# Problems with Plastisol Transfers



## mik22royal (Jul 28, 2015)

Help needed, using stock heat transfer that call for 10-12 seconds at 390-400f, however, all of the transfer is not releasing onto the t-shirt. What could cause this if I'm following the instructions. Should I increase the time under the press or is it possibly the transfers are defective. Please help, newbie and I can't afford to keep losing product or I'll be shutting down before I even get started

Thanks in advance for any assistance
Mik22royal


----------



## splathead (Dec 4, 2005)

Increase your pressure, use the higher temperature range, and do for the full 12 seconds.

Let us know if that works.


----------



## wilbur499 (Apr 3, 2011)

I agree pressure is a usually culprit. If you feel the transfer it should feel like course sand paper. The last step in making the transfer is to put a dry powder on it and this must be done while the last color is still wet.

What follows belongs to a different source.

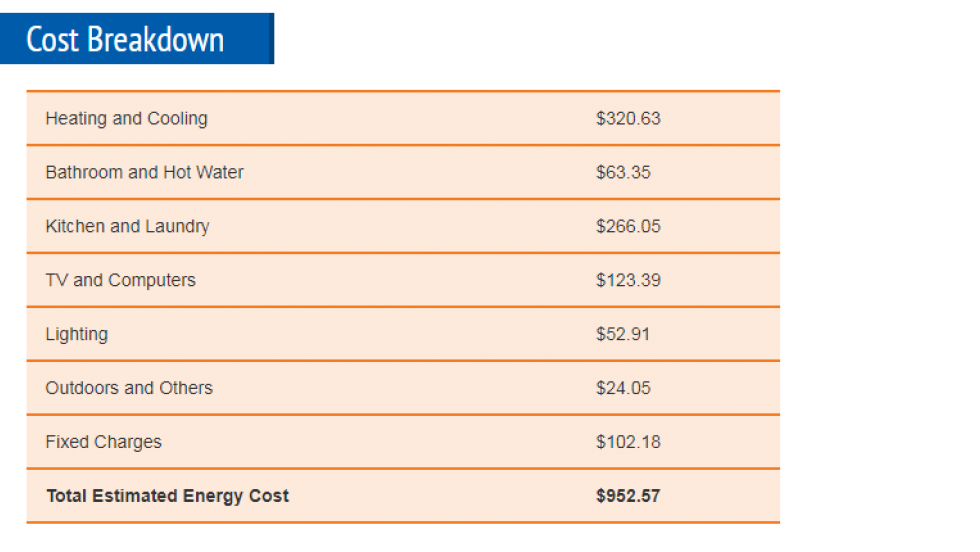Select the Kitchen and Laundry label
This screenshot has height=552, width=980.
127,226
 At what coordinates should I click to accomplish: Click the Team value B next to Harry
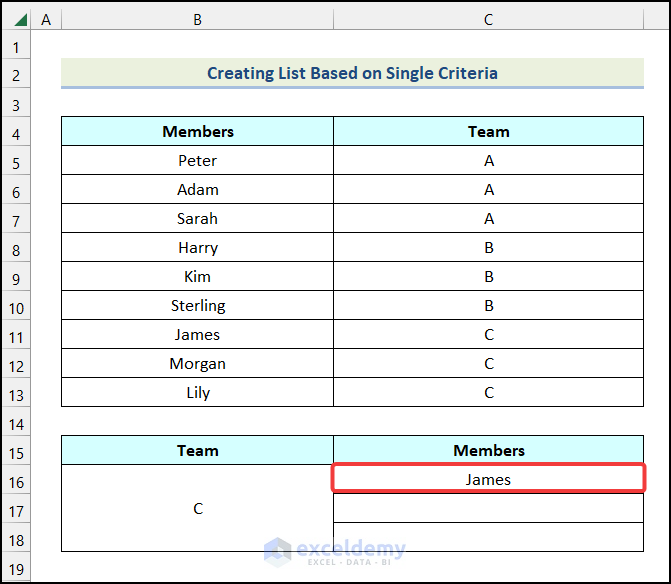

This powder is the adhesive. It the transfer is smooth - they screwed up. I use transfer express and they have had more than one issue with this. They are good to replace them but you have the time , and the garment invested in the meantime.


----------



## splathead (Dec 4, 2005)

Generally with cure temperatures of 400 degrees, these transfers don't use adhesive powder. So the feel of the transfer would not come into play.

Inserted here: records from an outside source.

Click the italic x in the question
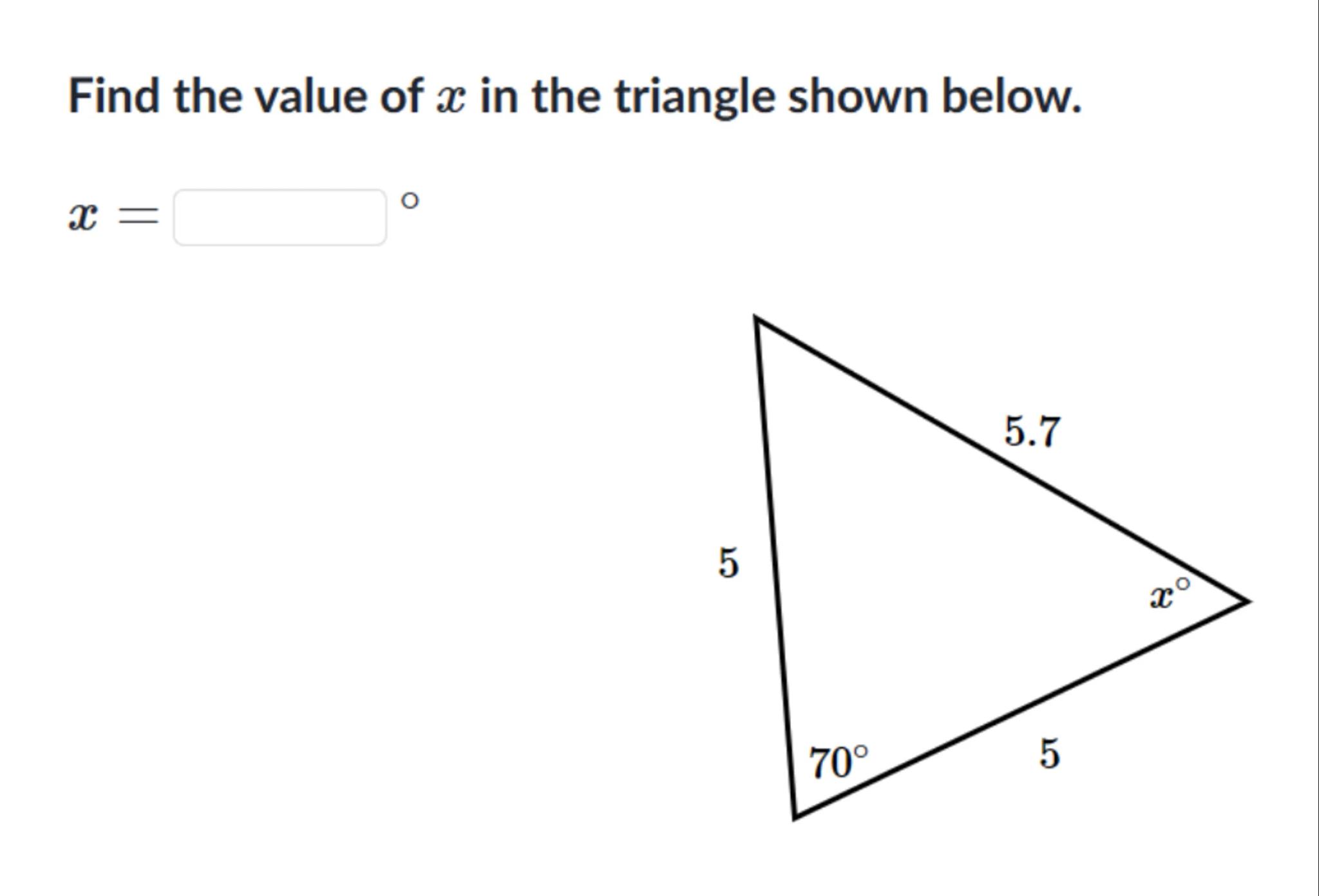 tap(450, 98)
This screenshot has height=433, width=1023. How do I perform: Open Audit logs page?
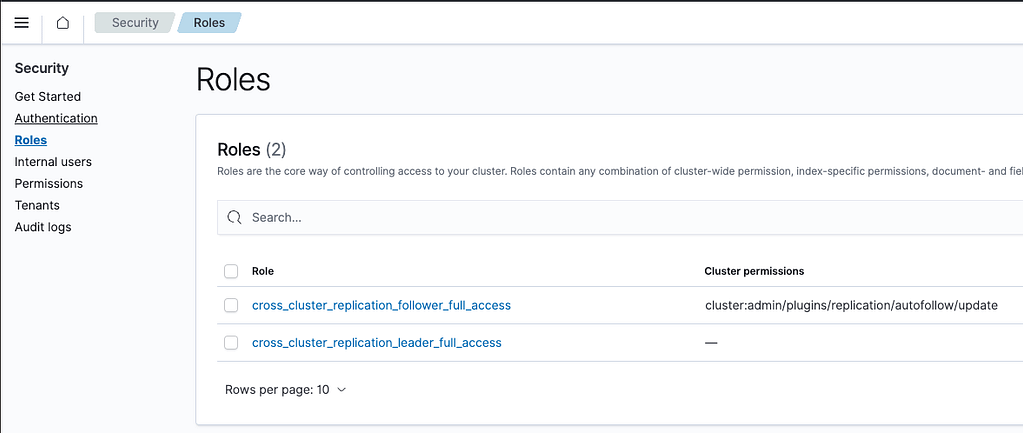coord(42,227)
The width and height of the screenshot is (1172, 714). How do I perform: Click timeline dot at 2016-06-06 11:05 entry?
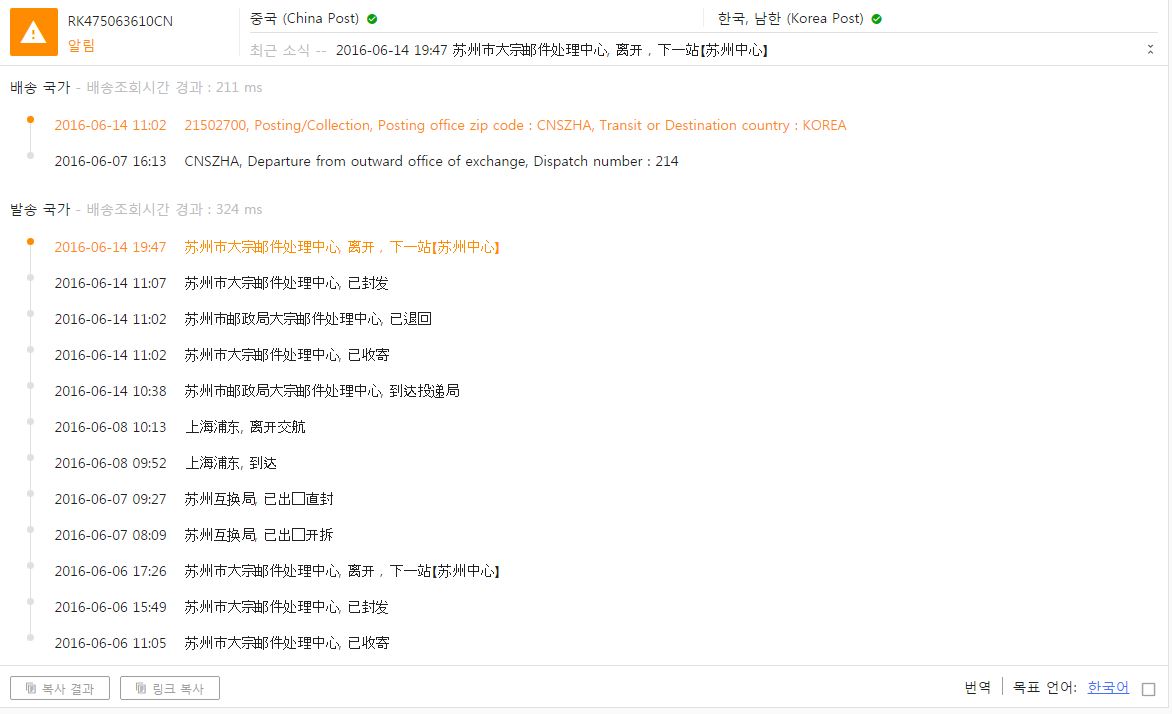point(30,637)
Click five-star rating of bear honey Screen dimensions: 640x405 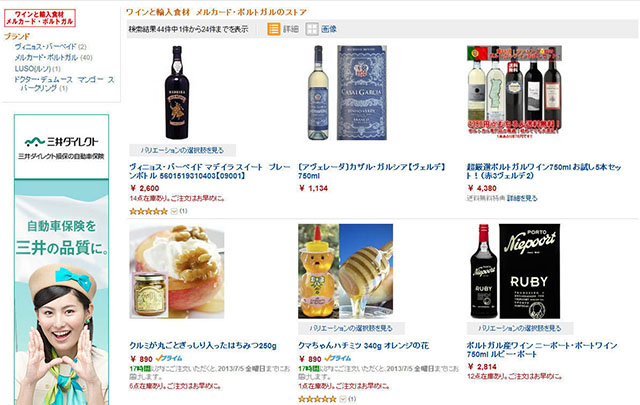(x=317, y=399)
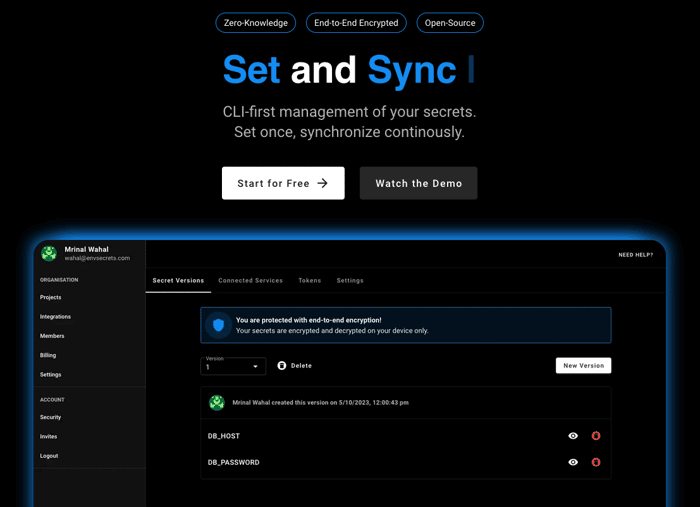Screen dimensions: 700x507
Task: Switch to the Connected Services tab
Action: point(250,280)
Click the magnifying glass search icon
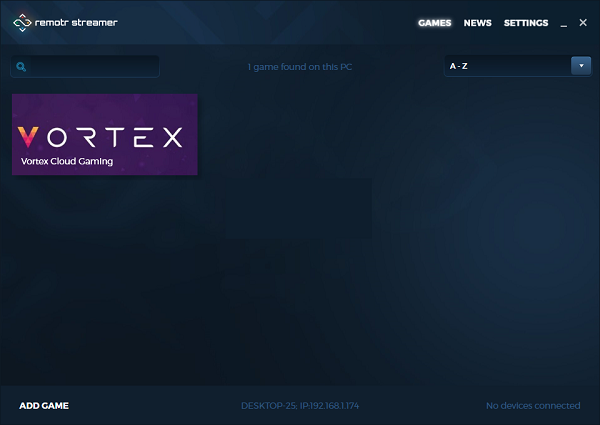This screenshot has width=600, height=425. tap(21, 67)
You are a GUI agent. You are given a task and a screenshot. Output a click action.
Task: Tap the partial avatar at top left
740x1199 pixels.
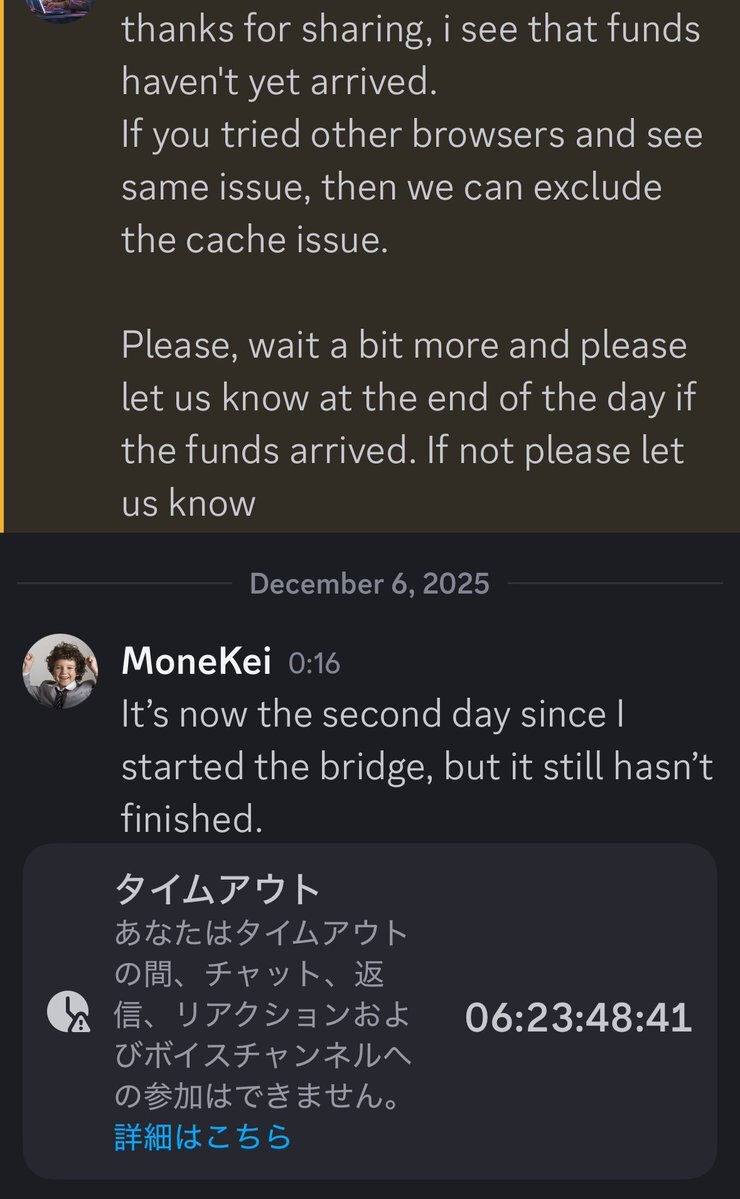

Transfers with adhesive have cure temperatures in the 325-350 range.


----------



## Printor (Apr 16, 2015)

What kind of press do you have, sounds like the press might be new to you. A lot of the lower price presses I've used were 20-40f lower than the gauge on the press says even when brand new. Have you tested it? If not, can you borrow a temp. gun from a friend? They have pretty inexpensive ones that are well worth the money.


----------



## mik22royal (Jul 28, 2015)

I would like to thank you gentlemen for your input, I will try what you have put forth and hopefully it will remedy the problem


----------



## mik22royal (Jul 28, 2015)

I do have a new press, it's a gecko 16x20 and I will go purchase a gun to ensure the temps are correct


----------



## mik22royal (Jul 28, 2015)

It mainly happens when I do cartoon hands that white, I don't know how to upload pics to enable you guys to see


----------



## Rubin3281 (Oct 6, 2015)

I am also new to using a heat press and having trouble with plastisol transfers. I have an Mpress 16x20. I know it's a lower end press. I believe it may be pressure and heat. I am using Silver Mountain graphics samples. The instructions say temp 375-385 and 7-10 seconds. That didn't work at all. So I put press time to about 20 secs. Helped a little.


----------



## proworlded (Oct 3, 2006)

Suggest checking the temperature with a heat gun that is accurate.


----------



## Rubin3281 (Oct 6, 2015)

Yeah I have a heat gun temperature is good. Off maybe +-3 degrees


----------



## mik22royal (Jul 28, 2015)

I have found out that my press is about 30 degrees off, if I set it at 370, I'm actually at 400. and by adding some pressure the shirt came out perfect, I need to order more to be a 100 percent. I'm currently using transfers from proworld

mik22royal


----------



## Rubin3281 (Oct 6, 2015)

Thanks mik22royal I'm going to get some samples from proworld


----------